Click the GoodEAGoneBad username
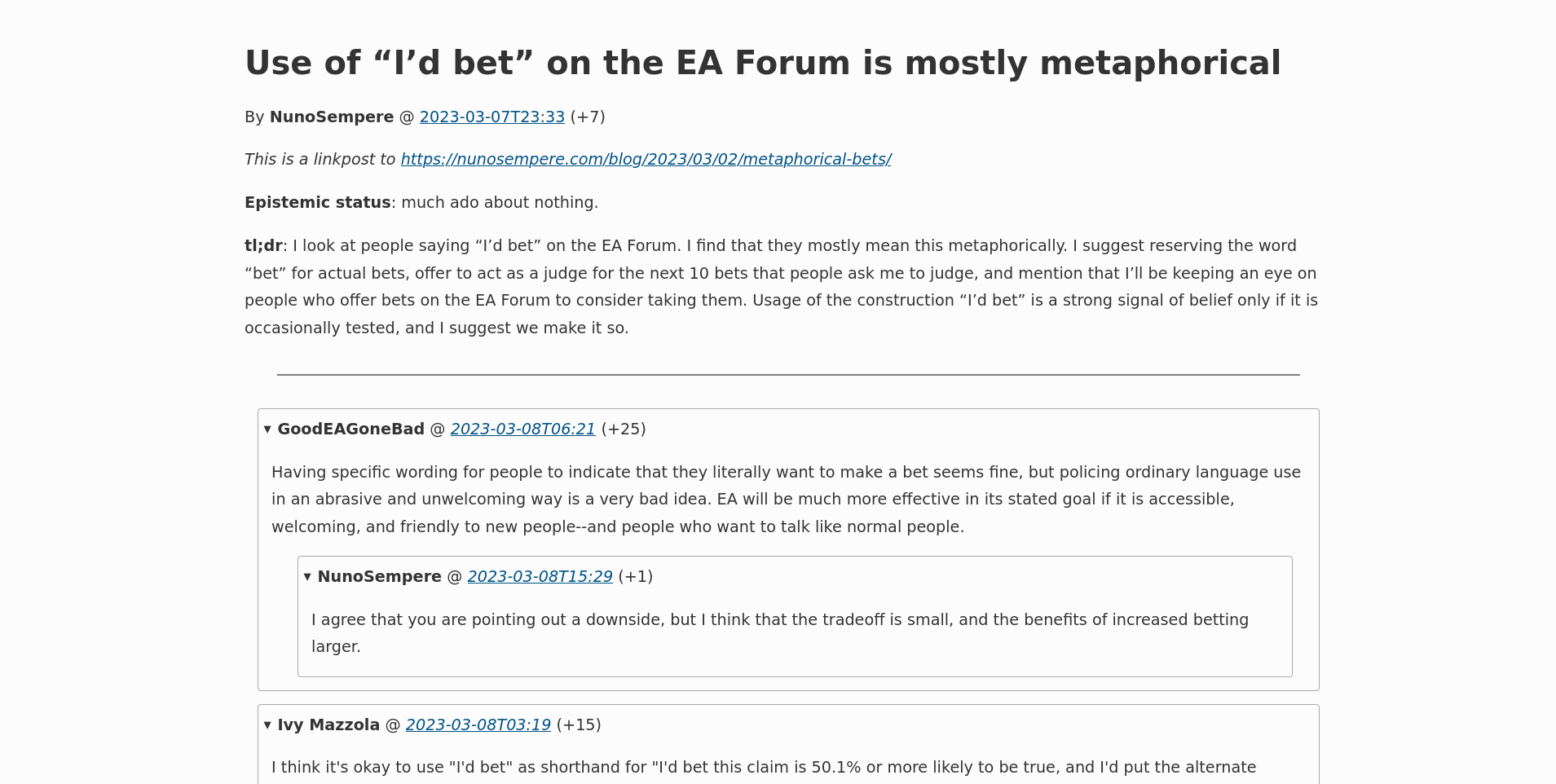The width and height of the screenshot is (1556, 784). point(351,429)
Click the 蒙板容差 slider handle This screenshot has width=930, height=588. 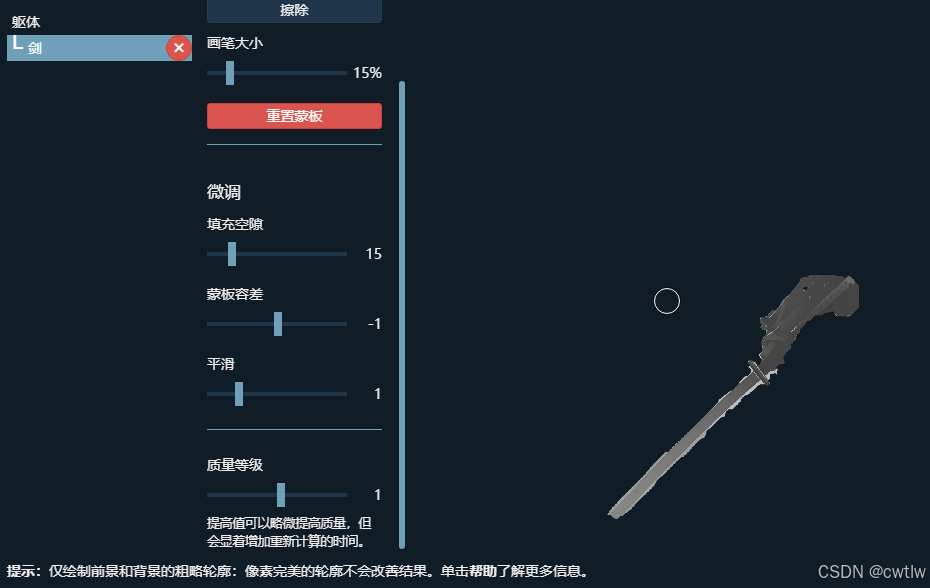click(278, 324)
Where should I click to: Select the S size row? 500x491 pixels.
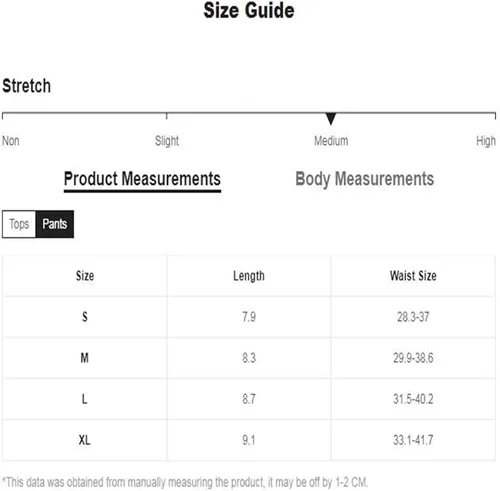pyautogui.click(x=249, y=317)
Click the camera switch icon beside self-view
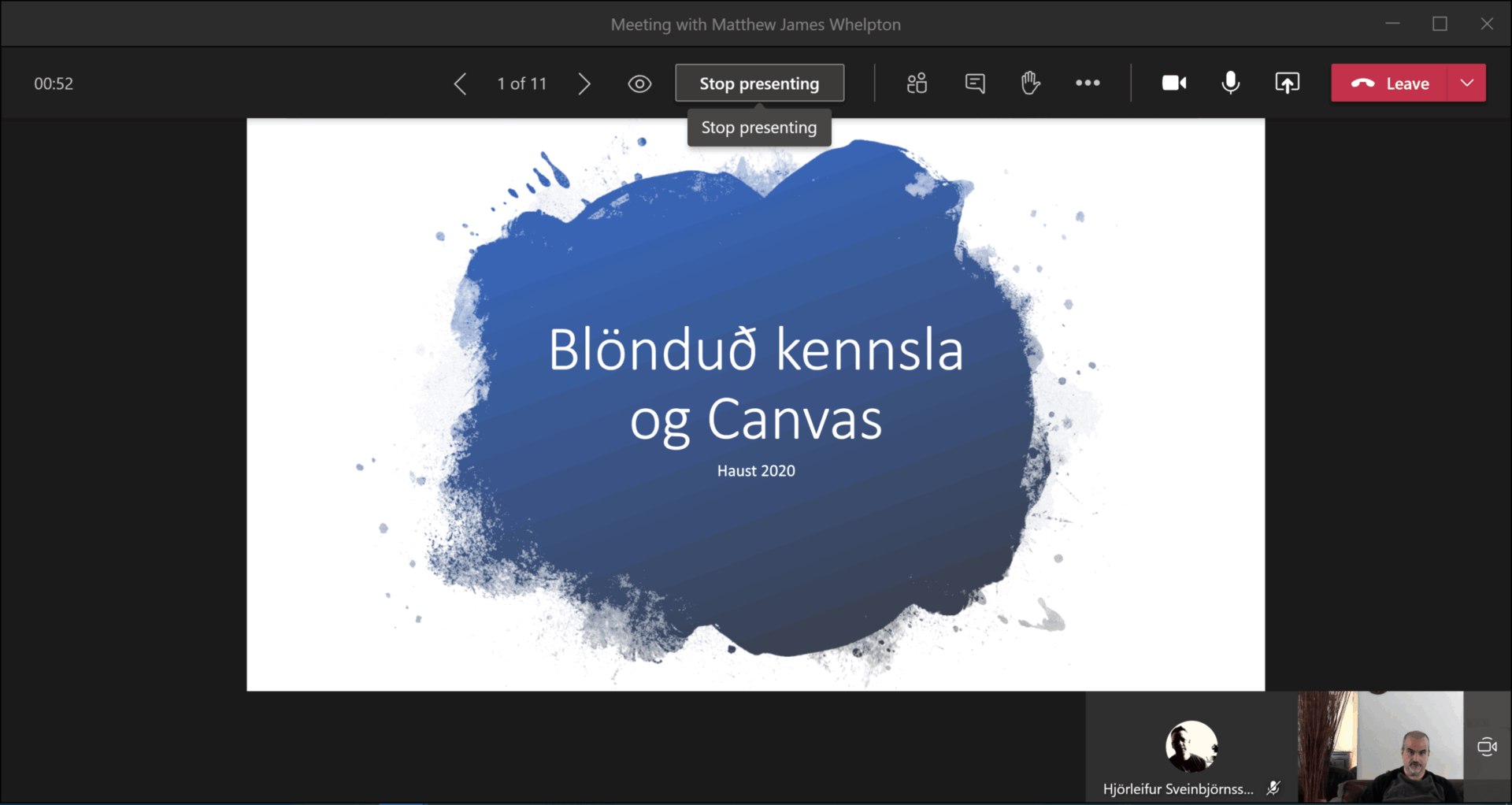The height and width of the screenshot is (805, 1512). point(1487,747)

------------------------------

▸ Exercise requirements: In the answer, the lines from the one containing "Where should I" to the end of the records above must be written out exactly, both ends included; the pictures must not appear.

▸ Completed exercise:
Where should I click to: Select the S size row? 500x491 pixels.
pyautogui.click(x=249, y=317)
Click the camera switch icon beside self-view
The height and width of the screenshot is (805, 1512). point(1487,747)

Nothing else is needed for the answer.